[Stored data entries]
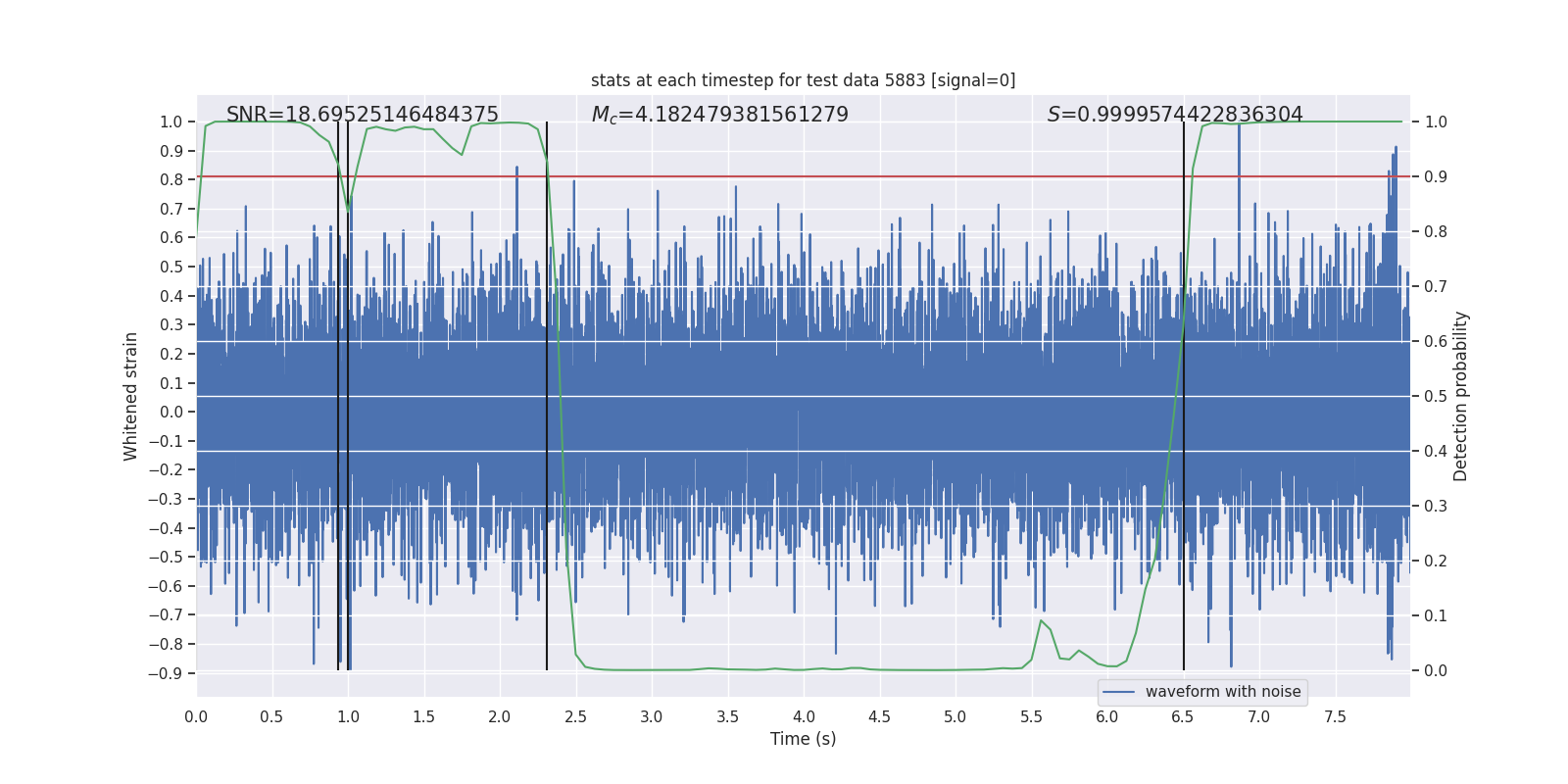
Task: Click the vertical black marker at 6.5 seconds
Action: (1184, 396)
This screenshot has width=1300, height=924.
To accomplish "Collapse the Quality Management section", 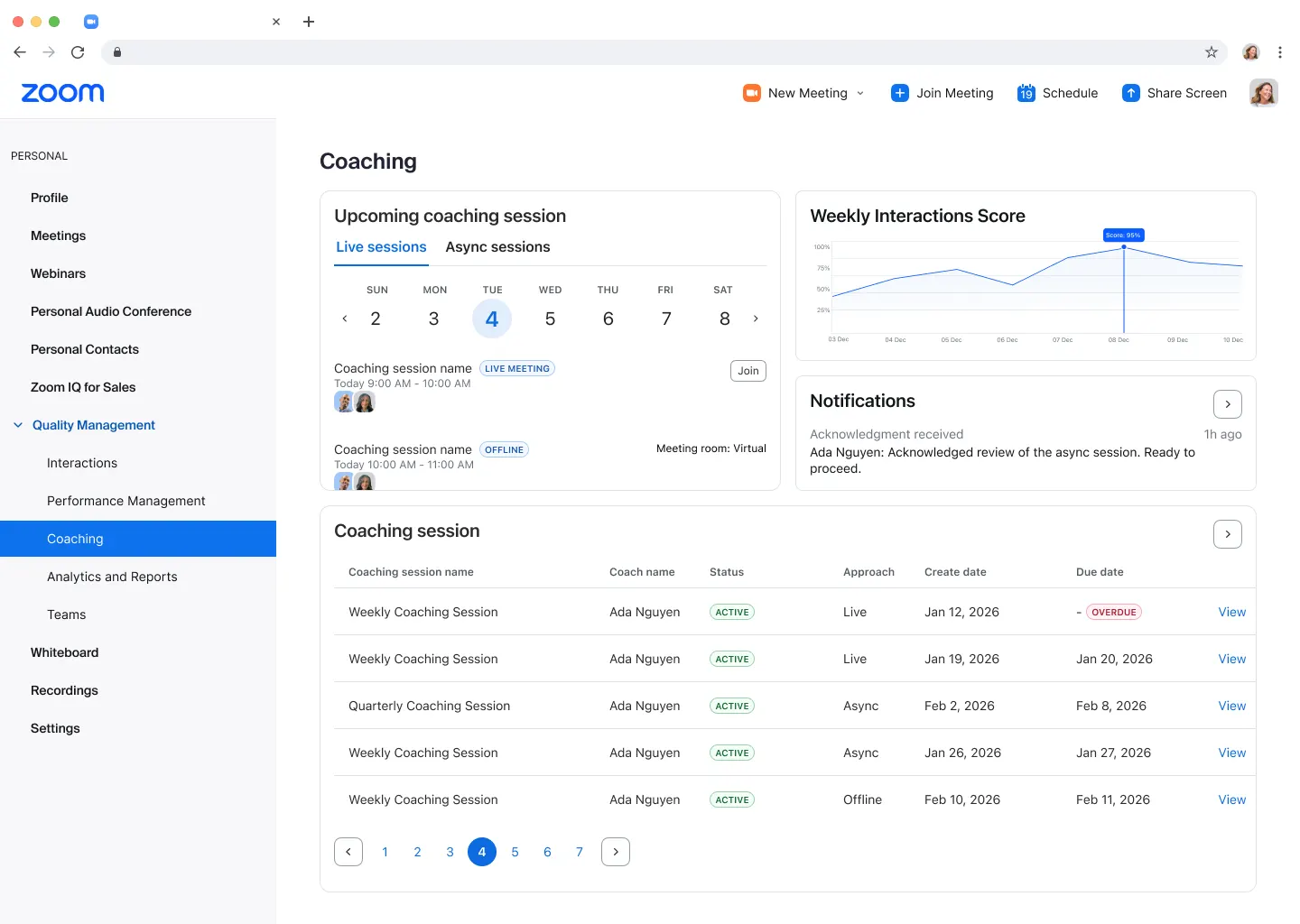I will (x=18, y=425).
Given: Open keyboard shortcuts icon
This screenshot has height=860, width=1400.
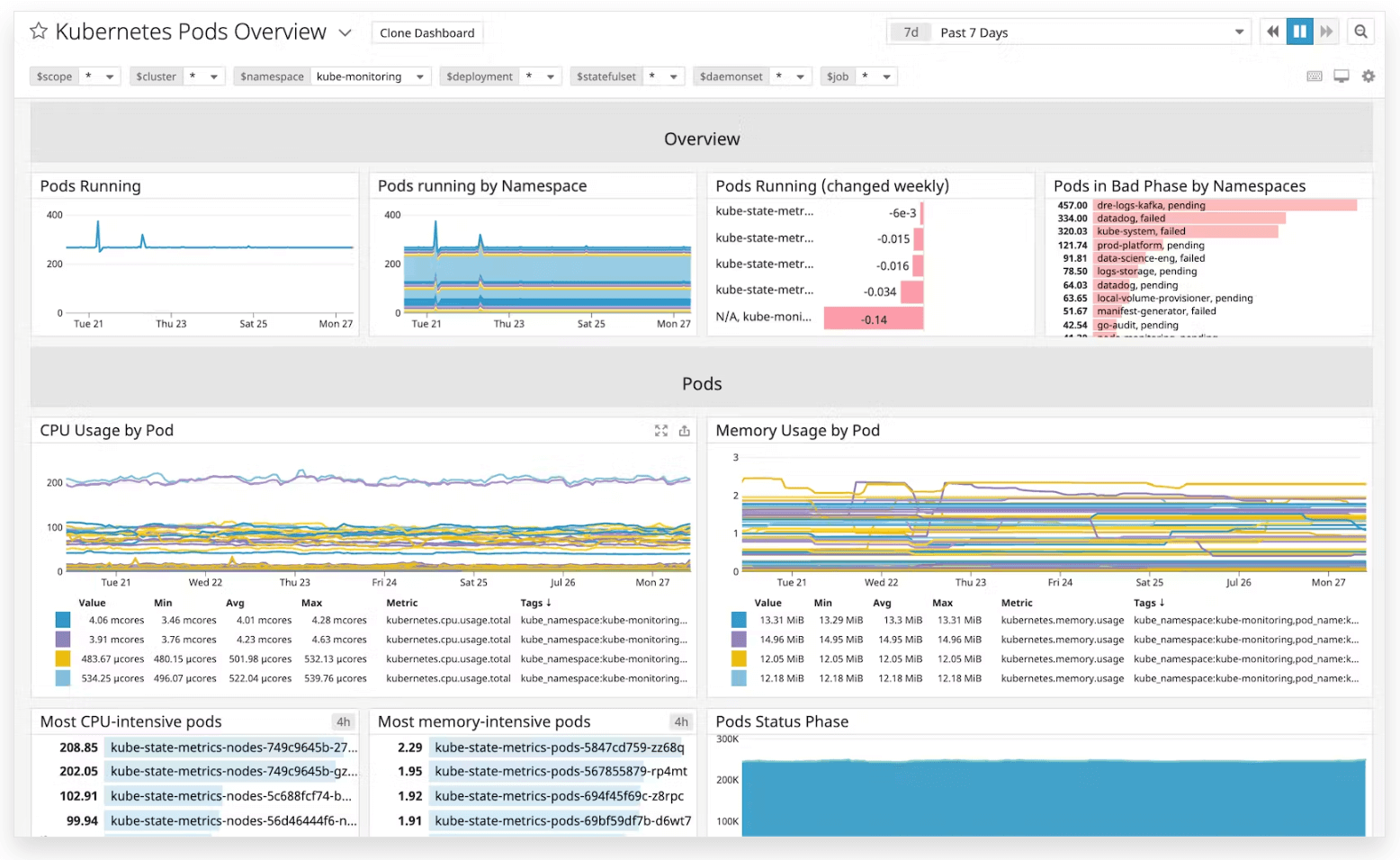Looking at the screenshot, I should 1315,76.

- _Brief_
Please give an exact copy of the lines from the line containing "Given: Open keyboard shortcuts icon" through the end of the records above, pictures excluded.

- _Answer to this task_
Given: Open keyboard shortcuts icon
This screenshot has height=860, width=1400.
Looking at the screenshot, I should 1315,76.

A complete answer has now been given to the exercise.